While most actors who have gone the literary way wait for a pinnacle in their career to be able to indulge in an autobiography, Lafont decided to free the reins of his imagination quite early on. If you still can’t place where you’ve seen him, think Bollywood’s 3 Idiots, Guzaarish or Ishkq in Paris. Towards the West, you’d find Lafont playing characters in Bollywood Hero and the more recent, Baby Sellers, a socially sensitive film on child-trafficking.
Making the unnatural shift from acting to writing, however, was something Lafont had anticipated for himself. “It’s not as much a shift for me as it is a natural progression.
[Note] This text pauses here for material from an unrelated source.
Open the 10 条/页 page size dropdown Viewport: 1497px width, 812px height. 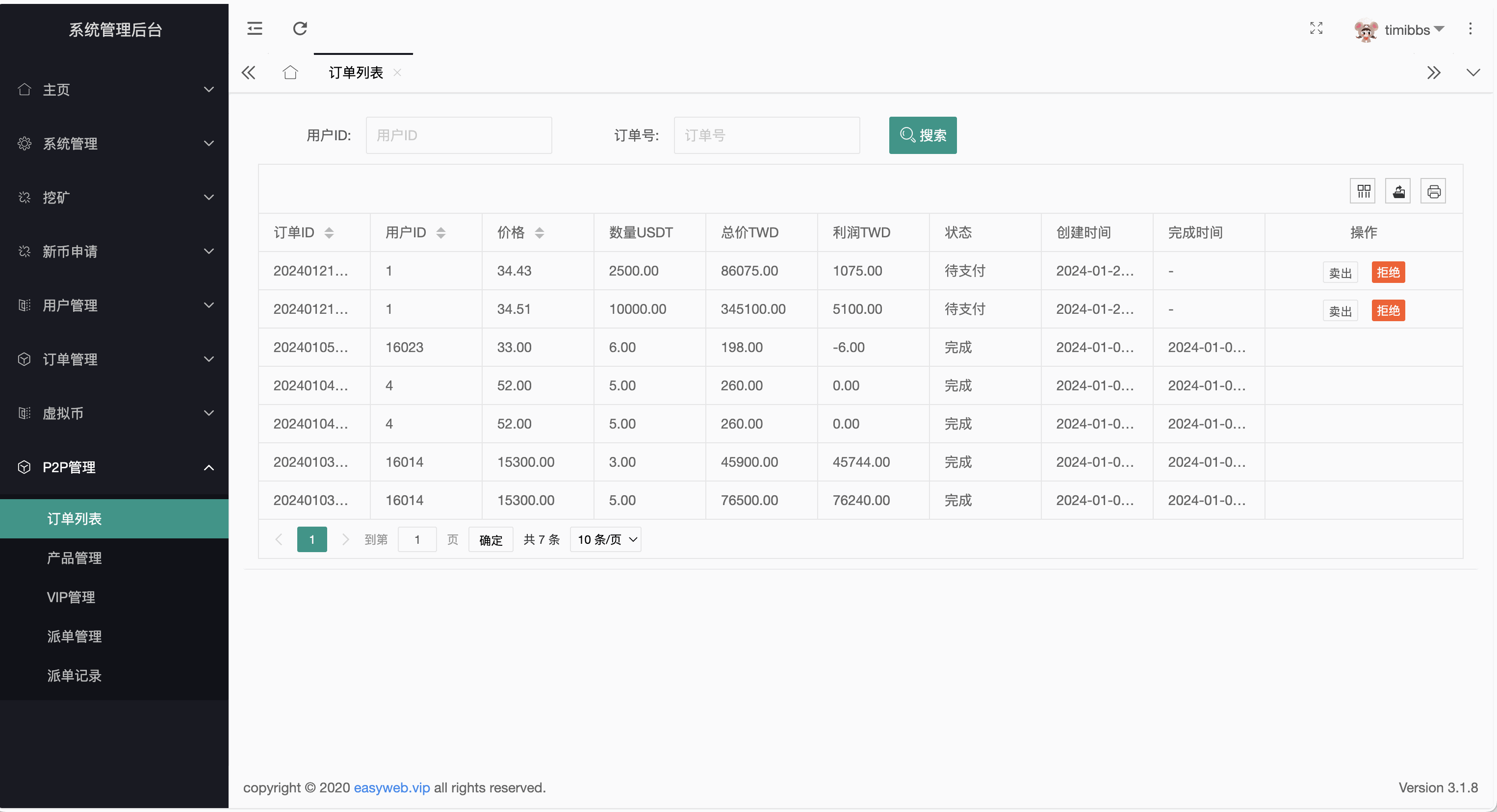tap(605, 539)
I had loved writing even as a child, and I’d come to Mumbai to write a feature film, originally,” says Lafont.
About the book, a mythological fiction, Lafont says, “The book is about son of Shiva, Saam; the story pans over three days, the first day being the beginning of the end of the world as we know it. Being the son of Shiva, Saam has the greatest powers of them all, but he’s living a very average life in modern-day India, in Mumbai, having given up all his divine powers. Though he’s reluctant to confront his father, he can’t see his world collapsing into chaos.”
The actor-writer moved to India, Delhi, from France at the age of seven, thanks to dad’s art historian job. “My father was studying French history, for which we ended up in Delhi. I joined the American School in Delhi and later moved to the US to complete my Bachelors in English Literature from Colgate University. During my time in Delhi, I put my mental faculties to use by learning as much Hindi as I could. My interest in Indian mythology also grew because of my father’s intrigue towards Greek and Roman mythology. Growing up in India, I read my share of Amarchitrakatha Comics and took to Mahabharata immediately after reading it; the Indian scripture helped me no-end while shaping Saam’s character.”
Ask him why Indian writers have suddenly taken to mythological fiction ever since Amish Tripathi’s Shiva trilogy, and he says, “I think the interest in Indian mythology has just been renewed by such fiction stories, which is why everyone is taking so kindly to it. It also has to do with the social media. It’s easy to make a subject spread like wild fire now. For kids too, we’ve had fictitious cartoons and movies like Harry Potter, Lord of The Rings, X-Men and the likes. These fantastical stories, for them, are now falling in the same bracket as mythological fiction.”
Any plans to turn the novel into a script? “When I was writing the book, it was running like a script in my head. So, yes! I’d love to see it turning into a movie.”